После некоторого молчания он говорит, без эмоций, исключая любознательность:
– Кажется, ты не такая, как я.
– Ещё одно великолепное озарение.
– Почему я тебе не нравлюсь?
– Шпион, подлец – слышал эти слова когда-нибудь раньше?
– Я просто делаю свою работу.
– И в чём заключается твоя работа?
– Это секретная информация. Расскажи мне снова о Норрисе Хискотте.
– Зачем?
– Я хочу сравнить то, что ты сказала Гарри, с тем, что сейчас скажешь мне. Могут быть существенные расхождения. Ты расскажешь мне о Норрисе Хискотте снова.
Эти пять лет даровали мне некоторые плохие отношения, позвольте рассказать, и если существует кто-то, собирающийся, возможно, уничтожить всю мою жизнь, если только Хискотт не будет мёртв, и я не освобожусь, то это не значит, что я могу позволить, чтобы кто-то указывал мне, что делать, даже если это что-то незначительное. Я просто не могу с этим мириться. Правда не могу. Даже если моя мама или отец, когда говорят мне что-то сделать, просто говорят мне, а не объясняют, почему, или просят, я ухожу. Это сводит меня с ума, даже несмотря на то, что мама и отец хотят для меня только самого лучшего. Приходится делать всё, что мне говорит делать Хискотт, что он заставляет меня делать, даже ту вещь с Макси и всё остальное. Это всё просто выносит мозг. Всё, о чём я говорю – возможно, я никогда не смогу работать под руководством босса, который будет мне говорить, что я должна делать, потому что мне будет хотеться его ударить или стукнуть сковородкой по голове – я даже не знаю, что это. Даже сказанное, что я расскажу этому парню о Хискотте снова, раздражает меня, потому что я родилась не для того, чтобы жить на коленях и говорить «Да, сэр» и «Пожалуйста, сэр» на протяжении всего дня. Я просто не могу снести этого. Правда не могу.

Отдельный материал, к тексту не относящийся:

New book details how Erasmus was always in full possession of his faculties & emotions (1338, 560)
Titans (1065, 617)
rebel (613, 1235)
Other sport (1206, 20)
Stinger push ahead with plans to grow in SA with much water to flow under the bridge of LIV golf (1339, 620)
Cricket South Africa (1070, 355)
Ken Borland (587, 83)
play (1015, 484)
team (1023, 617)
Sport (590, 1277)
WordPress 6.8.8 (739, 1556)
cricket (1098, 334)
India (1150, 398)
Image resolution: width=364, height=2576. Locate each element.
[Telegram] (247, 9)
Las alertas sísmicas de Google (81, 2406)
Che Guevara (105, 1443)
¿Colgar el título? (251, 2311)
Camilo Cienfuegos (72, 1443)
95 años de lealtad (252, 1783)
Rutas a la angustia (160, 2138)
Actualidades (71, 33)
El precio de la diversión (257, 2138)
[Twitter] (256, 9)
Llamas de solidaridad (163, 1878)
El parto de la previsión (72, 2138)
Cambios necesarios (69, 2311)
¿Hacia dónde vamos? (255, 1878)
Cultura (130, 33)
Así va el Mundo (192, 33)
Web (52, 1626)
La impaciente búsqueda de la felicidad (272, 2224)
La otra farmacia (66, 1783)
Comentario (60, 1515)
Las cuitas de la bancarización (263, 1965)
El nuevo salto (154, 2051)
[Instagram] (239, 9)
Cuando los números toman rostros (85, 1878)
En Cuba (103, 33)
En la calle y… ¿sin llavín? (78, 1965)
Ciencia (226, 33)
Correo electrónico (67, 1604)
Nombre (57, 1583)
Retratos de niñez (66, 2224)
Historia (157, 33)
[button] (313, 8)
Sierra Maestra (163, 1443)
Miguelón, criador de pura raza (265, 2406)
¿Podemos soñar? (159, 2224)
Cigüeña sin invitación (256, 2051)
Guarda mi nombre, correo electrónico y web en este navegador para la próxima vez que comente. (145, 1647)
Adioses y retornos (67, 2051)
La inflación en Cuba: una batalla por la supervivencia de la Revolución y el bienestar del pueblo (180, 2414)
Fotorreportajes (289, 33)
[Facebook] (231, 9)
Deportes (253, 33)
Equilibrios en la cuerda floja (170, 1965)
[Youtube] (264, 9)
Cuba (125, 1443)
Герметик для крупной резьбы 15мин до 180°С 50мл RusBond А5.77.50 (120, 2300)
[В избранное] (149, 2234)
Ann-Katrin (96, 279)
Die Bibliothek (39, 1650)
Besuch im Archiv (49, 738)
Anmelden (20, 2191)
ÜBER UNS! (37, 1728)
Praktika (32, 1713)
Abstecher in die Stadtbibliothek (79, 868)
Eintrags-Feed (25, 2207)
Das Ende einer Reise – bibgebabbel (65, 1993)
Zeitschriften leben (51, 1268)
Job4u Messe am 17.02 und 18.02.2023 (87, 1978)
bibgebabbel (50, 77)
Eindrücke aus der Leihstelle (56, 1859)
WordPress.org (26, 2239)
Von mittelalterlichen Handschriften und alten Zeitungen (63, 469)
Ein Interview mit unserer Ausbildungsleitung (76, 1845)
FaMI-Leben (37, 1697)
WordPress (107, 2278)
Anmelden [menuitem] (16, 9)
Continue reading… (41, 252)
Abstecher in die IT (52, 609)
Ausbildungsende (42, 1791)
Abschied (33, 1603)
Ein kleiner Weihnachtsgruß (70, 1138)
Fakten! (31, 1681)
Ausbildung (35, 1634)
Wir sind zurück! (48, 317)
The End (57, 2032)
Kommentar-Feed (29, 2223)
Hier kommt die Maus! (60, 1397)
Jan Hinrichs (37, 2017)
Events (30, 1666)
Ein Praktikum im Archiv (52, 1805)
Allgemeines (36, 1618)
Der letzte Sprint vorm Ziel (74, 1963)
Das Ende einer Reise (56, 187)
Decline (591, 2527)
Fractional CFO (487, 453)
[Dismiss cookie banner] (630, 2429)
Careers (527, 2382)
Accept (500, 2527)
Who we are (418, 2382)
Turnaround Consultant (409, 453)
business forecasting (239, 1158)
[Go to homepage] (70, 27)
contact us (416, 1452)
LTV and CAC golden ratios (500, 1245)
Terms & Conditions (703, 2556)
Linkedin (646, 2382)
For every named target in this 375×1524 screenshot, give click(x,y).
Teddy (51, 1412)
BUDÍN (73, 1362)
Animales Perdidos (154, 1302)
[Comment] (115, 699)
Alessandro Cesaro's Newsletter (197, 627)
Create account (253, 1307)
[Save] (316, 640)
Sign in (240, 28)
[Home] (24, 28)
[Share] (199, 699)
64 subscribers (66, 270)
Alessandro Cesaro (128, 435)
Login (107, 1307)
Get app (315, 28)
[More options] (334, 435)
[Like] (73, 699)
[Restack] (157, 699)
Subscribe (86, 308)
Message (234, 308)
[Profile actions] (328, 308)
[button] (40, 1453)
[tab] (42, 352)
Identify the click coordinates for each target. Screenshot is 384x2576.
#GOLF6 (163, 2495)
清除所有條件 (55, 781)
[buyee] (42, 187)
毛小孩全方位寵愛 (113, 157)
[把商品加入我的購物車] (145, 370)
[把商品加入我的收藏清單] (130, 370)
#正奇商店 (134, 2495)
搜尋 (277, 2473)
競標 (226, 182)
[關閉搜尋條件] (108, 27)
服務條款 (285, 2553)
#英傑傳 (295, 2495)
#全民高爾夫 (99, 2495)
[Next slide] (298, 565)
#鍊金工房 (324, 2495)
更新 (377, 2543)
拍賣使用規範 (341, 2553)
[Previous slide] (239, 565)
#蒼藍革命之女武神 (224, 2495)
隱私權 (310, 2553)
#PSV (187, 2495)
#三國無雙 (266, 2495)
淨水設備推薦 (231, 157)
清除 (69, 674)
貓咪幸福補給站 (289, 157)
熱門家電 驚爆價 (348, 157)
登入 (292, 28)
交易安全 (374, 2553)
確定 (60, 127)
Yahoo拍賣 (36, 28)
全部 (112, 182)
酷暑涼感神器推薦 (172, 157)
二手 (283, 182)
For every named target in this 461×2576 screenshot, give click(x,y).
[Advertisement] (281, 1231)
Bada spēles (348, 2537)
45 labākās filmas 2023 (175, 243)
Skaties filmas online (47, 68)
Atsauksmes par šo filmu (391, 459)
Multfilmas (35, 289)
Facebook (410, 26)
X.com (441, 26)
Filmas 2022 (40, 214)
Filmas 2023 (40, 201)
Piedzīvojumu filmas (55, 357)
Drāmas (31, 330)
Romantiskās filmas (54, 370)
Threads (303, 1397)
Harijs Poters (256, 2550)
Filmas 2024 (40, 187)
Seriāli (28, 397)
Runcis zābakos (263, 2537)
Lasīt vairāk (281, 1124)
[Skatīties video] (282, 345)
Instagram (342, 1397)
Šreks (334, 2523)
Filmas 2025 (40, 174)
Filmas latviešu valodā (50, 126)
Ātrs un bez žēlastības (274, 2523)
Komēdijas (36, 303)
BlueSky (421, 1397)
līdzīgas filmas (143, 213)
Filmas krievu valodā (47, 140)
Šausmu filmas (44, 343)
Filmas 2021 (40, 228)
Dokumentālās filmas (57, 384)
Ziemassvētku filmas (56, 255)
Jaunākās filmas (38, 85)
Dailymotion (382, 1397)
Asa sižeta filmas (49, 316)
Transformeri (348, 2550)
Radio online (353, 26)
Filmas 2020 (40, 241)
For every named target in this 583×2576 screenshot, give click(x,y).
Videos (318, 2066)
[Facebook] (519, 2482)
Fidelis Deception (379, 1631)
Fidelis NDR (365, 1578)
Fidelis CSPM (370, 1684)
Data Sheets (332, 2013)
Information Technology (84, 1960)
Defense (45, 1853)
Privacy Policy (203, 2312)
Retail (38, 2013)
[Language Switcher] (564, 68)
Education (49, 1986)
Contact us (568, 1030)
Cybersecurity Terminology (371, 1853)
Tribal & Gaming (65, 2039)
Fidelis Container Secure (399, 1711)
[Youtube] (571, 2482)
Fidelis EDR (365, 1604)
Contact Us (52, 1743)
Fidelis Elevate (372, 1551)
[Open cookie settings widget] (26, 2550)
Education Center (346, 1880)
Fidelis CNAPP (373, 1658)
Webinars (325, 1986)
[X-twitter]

– «Расхождения» означают «ложь»? – спрашиваю я. – Слушай меня, тупица, я не вру. Я путаюсь, если хочешь знать, неправильно интерпретирую, но я не вру, так что можешь просто заткнуться, ты можешь засунуть это туда, где не светит солнце.
Меня трясёт. С головы до ног. Я не могу сдержать тряску. Это не страх. И также не ярость, или не только ярость. Это отчаяние, чувство несправедливости и насилия. Мне от этого нехорошо. И если он скажет что-то неправильное, я начну крушить всё что смогу в этой комнате, до тех пор, пока он, наконец, не будет вынужден выйти сюда и показать себя, так что я смогу также изувечить и этого сукиного сына.